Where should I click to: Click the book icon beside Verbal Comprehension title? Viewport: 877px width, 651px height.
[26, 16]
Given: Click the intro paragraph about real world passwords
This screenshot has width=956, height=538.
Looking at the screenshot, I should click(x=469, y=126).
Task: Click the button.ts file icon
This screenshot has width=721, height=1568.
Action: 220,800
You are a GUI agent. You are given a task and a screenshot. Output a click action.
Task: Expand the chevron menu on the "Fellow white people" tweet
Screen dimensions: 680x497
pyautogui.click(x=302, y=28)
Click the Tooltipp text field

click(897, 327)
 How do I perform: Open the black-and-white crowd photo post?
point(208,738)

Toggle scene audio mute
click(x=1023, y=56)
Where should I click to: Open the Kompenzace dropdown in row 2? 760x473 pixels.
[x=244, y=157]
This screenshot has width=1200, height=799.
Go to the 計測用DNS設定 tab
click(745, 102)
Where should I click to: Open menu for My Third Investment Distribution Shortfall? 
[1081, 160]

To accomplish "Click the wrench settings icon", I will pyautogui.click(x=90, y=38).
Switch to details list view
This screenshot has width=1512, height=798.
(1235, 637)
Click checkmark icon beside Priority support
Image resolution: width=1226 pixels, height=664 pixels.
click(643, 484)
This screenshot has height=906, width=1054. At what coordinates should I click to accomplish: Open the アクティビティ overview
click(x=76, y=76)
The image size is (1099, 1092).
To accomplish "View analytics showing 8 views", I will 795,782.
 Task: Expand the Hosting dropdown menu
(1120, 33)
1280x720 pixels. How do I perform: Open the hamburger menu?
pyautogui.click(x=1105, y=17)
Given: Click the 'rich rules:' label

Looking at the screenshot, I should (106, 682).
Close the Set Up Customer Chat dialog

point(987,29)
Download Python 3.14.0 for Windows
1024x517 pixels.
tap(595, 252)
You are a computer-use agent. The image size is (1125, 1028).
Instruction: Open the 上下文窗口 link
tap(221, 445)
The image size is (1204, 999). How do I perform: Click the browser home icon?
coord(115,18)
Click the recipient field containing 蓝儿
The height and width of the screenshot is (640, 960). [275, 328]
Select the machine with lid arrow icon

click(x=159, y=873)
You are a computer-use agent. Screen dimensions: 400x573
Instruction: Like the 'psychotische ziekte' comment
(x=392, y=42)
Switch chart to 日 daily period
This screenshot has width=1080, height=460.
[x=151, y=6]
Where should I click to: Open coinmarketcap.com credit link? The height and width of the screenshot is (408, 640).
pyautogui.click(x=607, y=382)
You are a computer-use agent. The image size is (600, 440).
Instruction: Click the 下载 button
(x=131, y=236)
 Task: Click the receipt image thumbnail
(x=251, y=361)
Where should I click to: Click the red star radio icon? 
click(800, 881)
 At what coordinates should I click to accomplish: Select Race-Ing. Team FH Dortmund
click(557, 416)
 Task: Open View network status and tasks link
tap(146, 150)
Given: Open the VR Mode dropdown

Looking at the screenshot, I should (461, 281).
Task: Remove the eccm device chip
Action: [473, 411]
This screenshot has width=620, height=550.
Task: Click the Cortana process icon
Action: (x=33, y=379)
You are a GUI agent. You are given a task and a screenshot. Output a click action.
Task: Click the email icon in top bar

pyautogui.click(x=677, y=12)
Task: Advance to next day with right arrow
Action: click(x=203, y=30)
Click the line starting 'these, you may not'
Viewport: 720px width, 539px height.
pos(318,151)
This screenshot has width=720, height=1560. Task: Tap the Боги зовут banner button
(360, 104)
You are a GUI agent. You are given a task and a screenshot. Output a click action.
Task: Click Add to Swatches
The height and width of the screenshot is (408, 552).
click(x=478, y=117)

----

§ Your goal
Scan the lines above for the word "will" and copy every one where it occurs.

§ Response
To accomplish "Click the wrench settings icon", I will pyautogui.click(x=90, y=38).
To accomplish "View analytics showing 8 views", I will 795,782.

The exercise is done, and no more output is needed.